Include the line with "The width and height of the screenshot is (1042, 655)." and every line before it in the entries below, echoed exactly, but not the pictures.

*** Provided information Section Begins ***

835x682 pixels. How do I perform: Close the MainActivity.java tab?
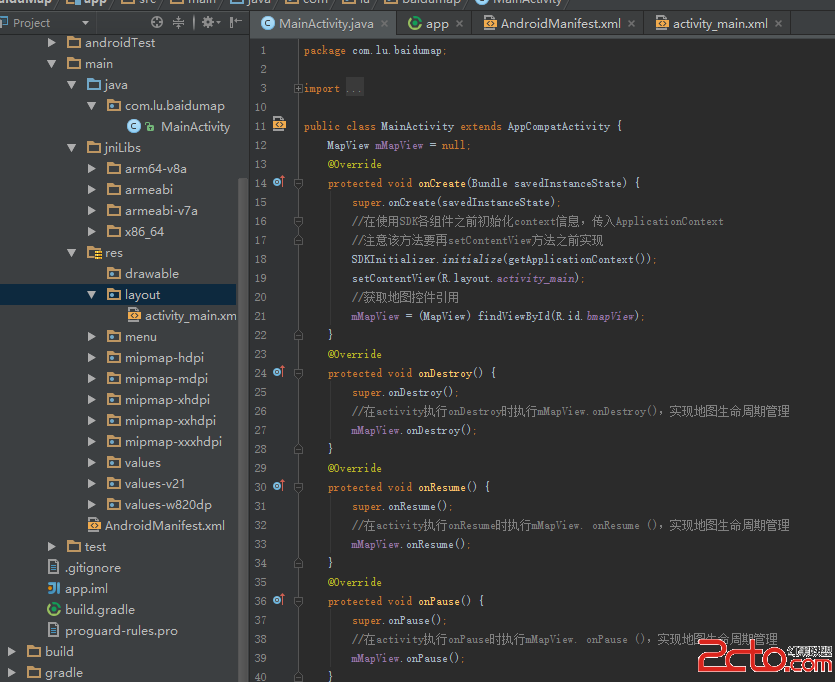coord(386,23)
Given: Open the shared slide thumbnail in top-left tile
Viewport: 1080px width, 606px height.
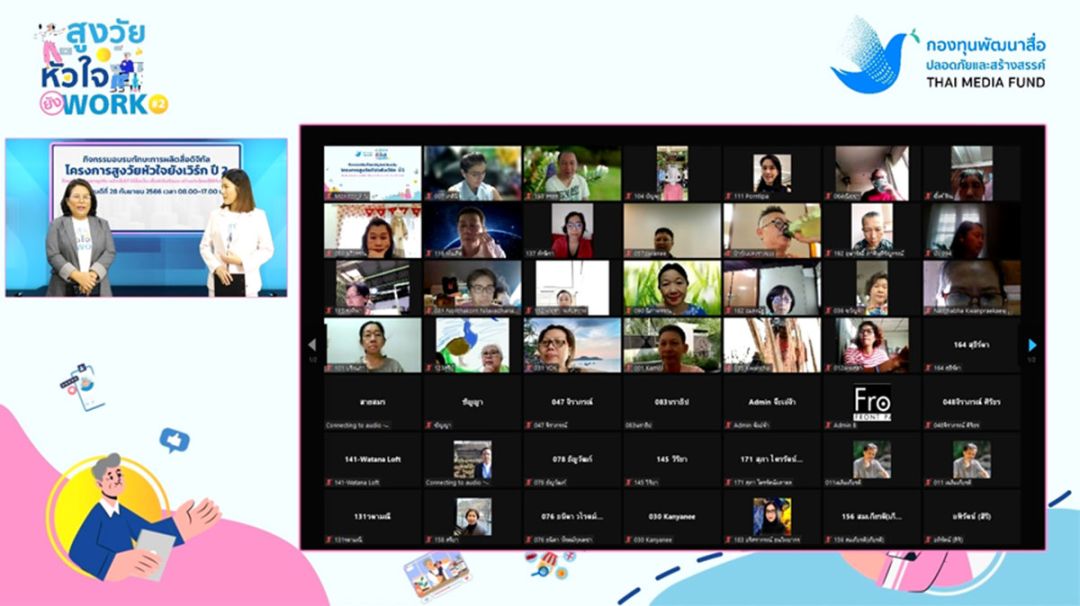Looking at the screenshot, I should tap(372, 174).
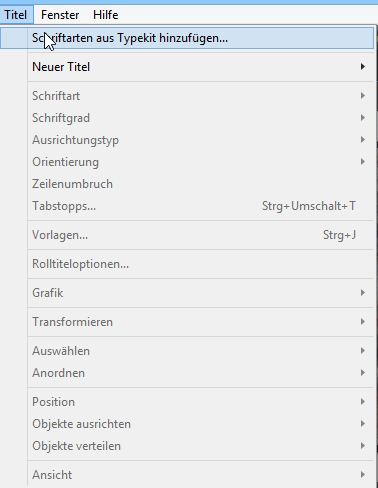Open Rolltiteloptionen menu entry
378x488 pixels.
[201, 264]
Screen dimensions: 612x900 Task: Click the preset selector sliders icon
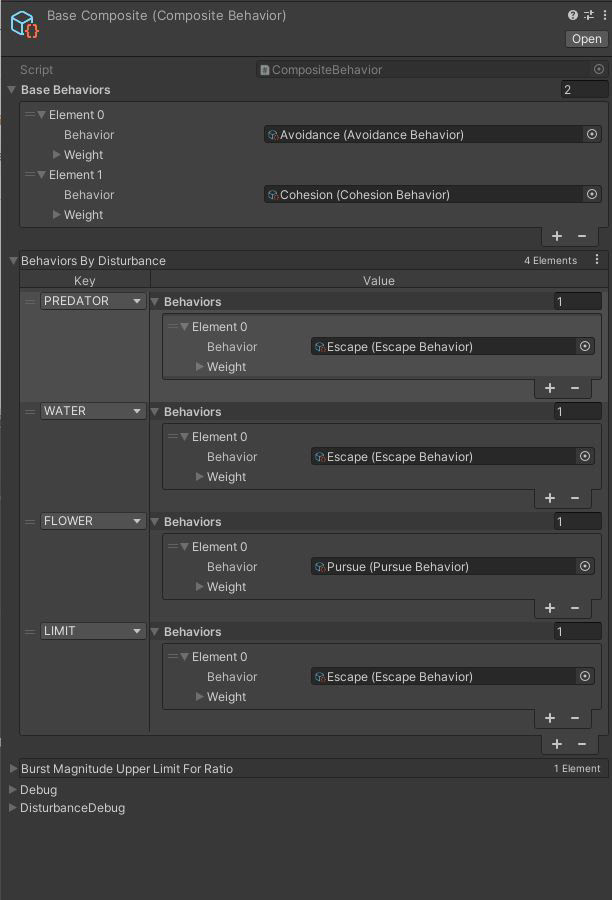pyautogui.click(x=587, y=15)
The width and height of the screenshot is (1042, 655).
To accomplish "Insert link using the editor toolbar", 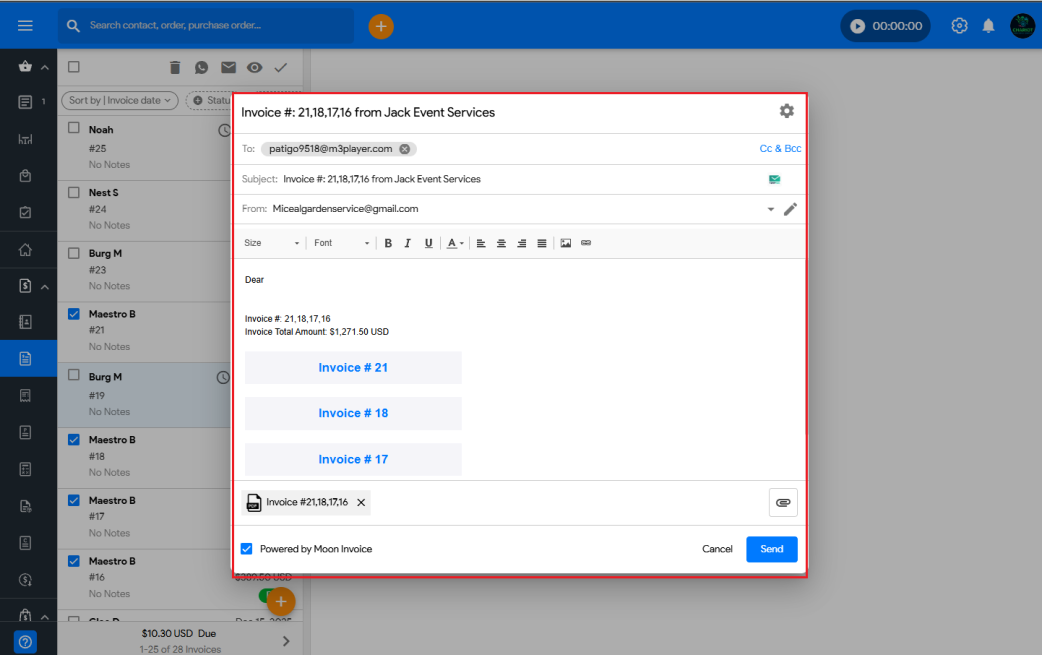I will coord(586,243).
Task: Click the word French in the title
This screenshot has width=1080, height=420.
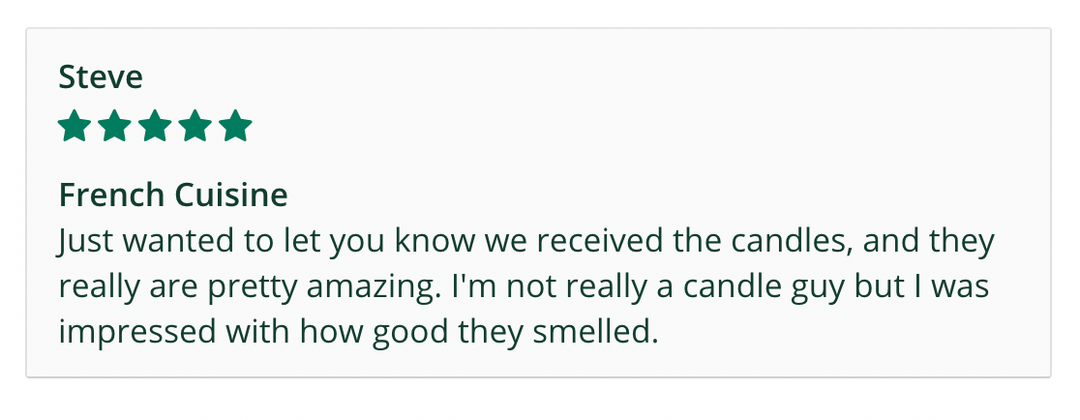Action: [x=108, y=194]
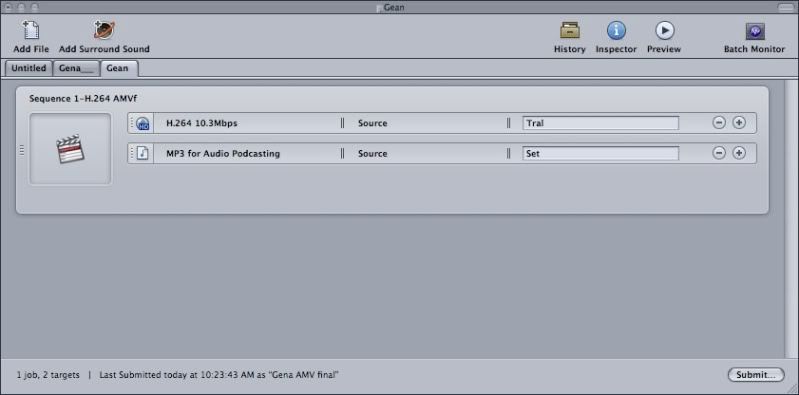
Task: Click the Submit button
Action: point(755,375)
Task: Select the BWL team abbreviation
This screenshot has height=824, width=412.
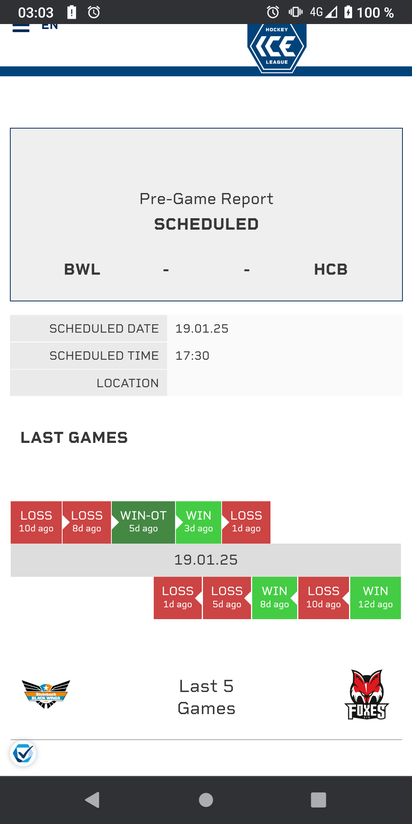Action: pyautogui.click(x=82, y=270)
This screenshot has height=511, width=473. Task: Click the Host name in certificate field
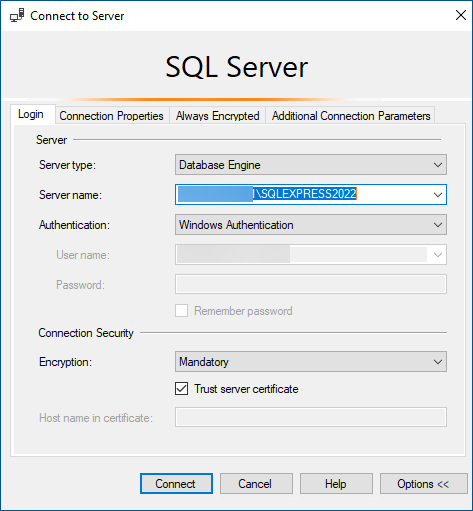(311, 417)
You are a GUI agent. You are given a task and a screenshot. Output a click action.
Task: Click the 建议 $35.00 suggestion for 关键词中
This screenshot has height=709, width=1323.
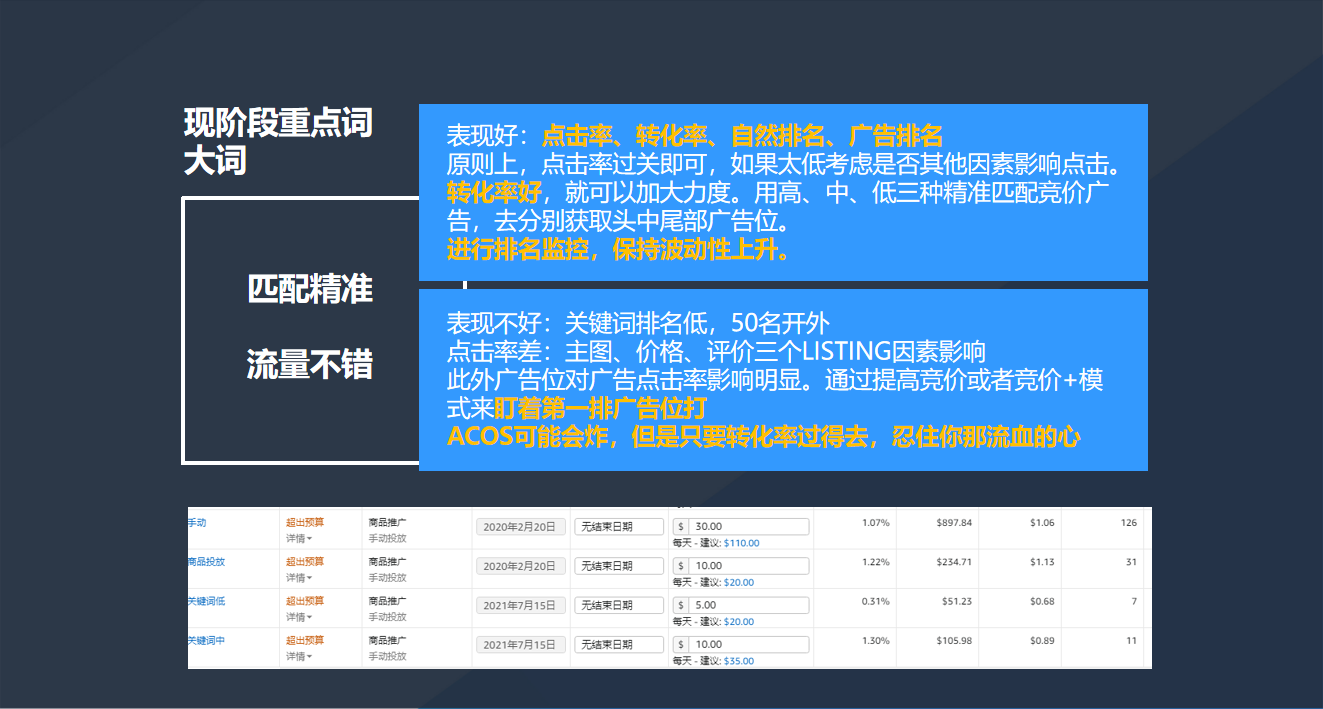(x=737, y=661)
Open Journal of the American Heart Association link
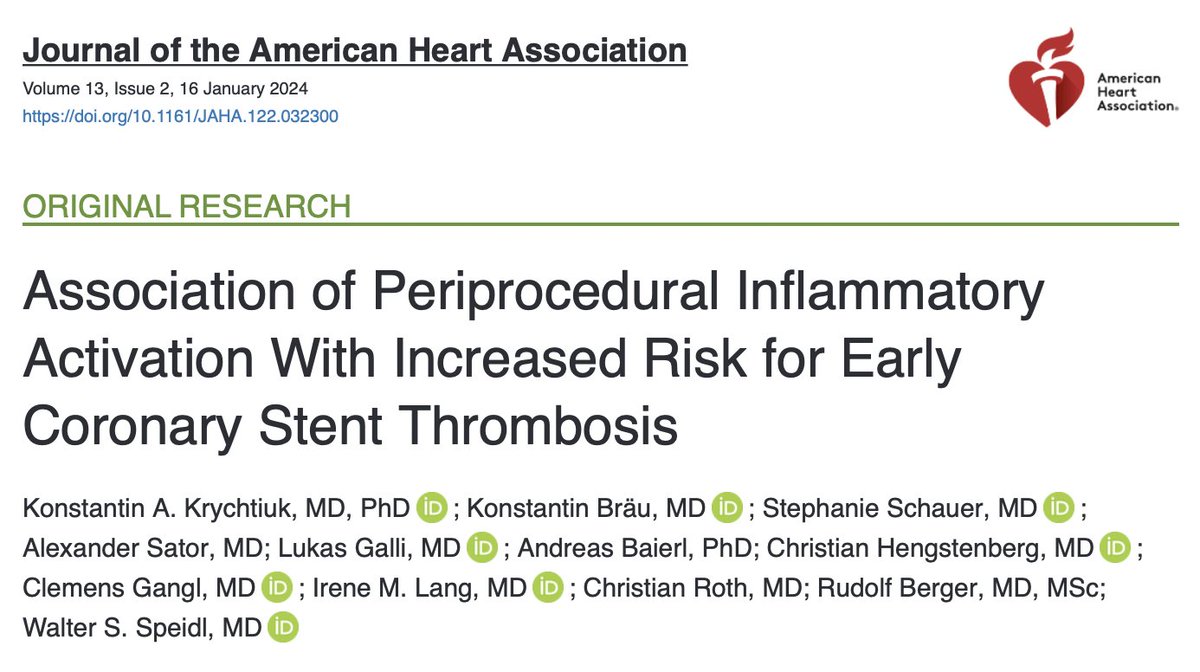 354,50
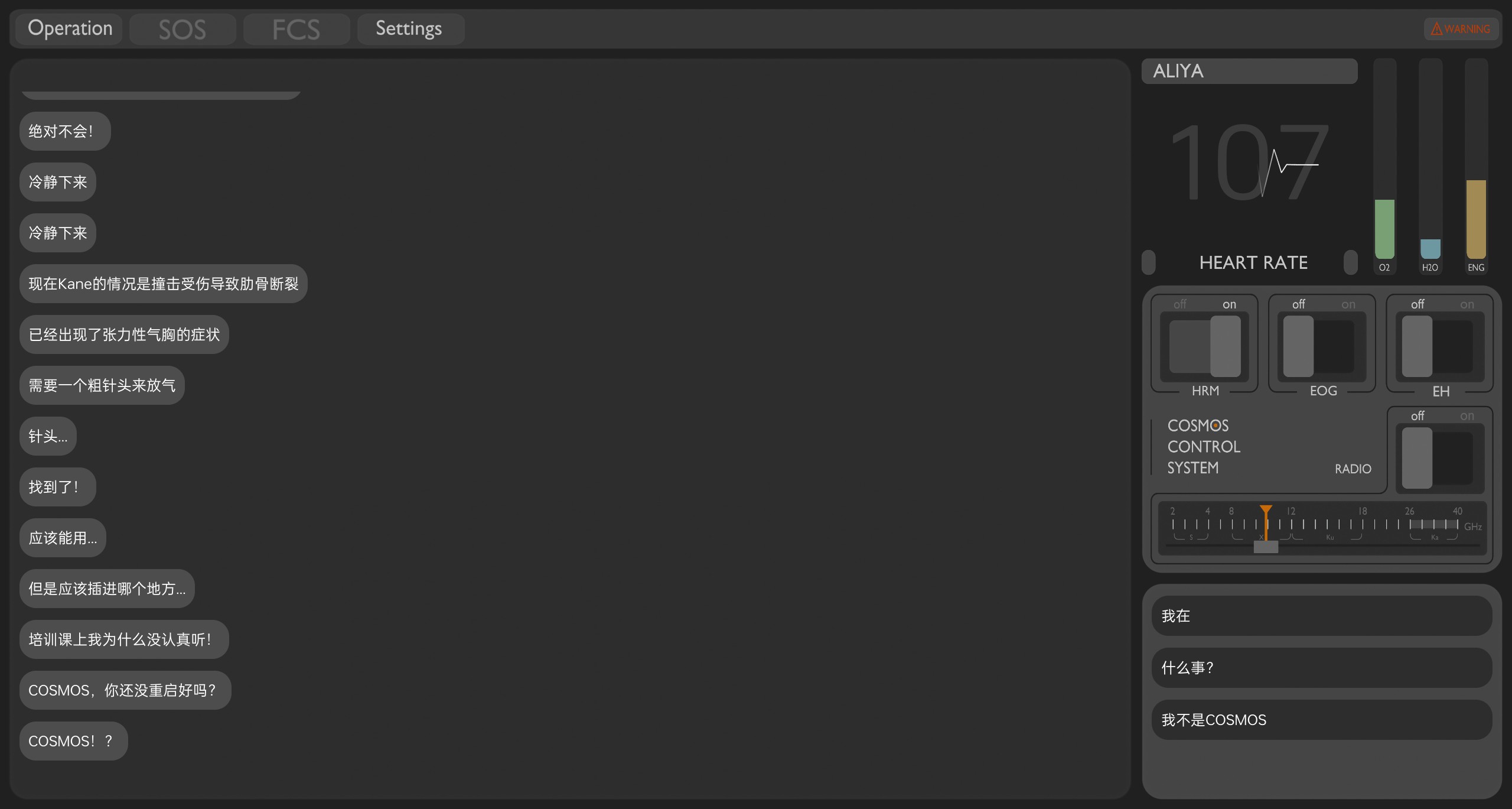Open the Operation tab
The width and height of the screenshot is (1512, 809).
70,27
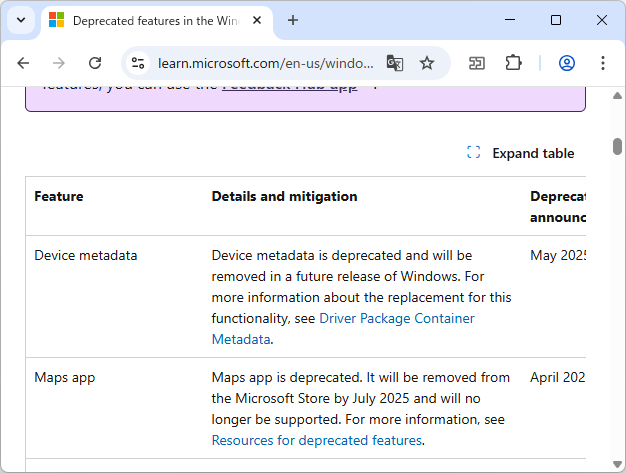The width and height of the screenshot is (626, 473).
Task: Expand the tab search dropdown
Action: pyautogui.click(x=20, y=20)
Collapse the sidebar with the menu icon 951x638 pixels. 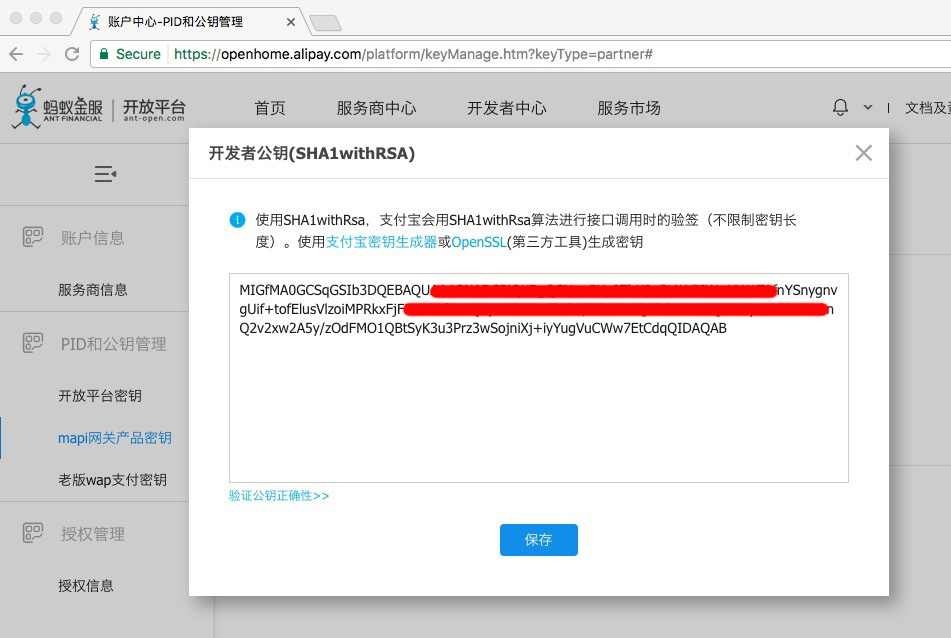pyautogui.click(x=105, y=175)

*** Provided information Section Ends ***

Exercise solution:
835x682 pixels. How do I perform: Close the MainActivity.java tab?
coord(386,23)
Given: Open the shared slide thumbnail in top-left tile
Viewport: 1080px width, 606px height.
Looking at the screenshot, I should tap(372, 174).
Open Rolltiteloptionen menu entry
378x488 pixels.
[201, 264]
Screen dimensions: 612x900 Task: Click the preset selector sliders icon
pyautogui.click(x=587, y=15)
The width and height of the screenshot is (1042, 655).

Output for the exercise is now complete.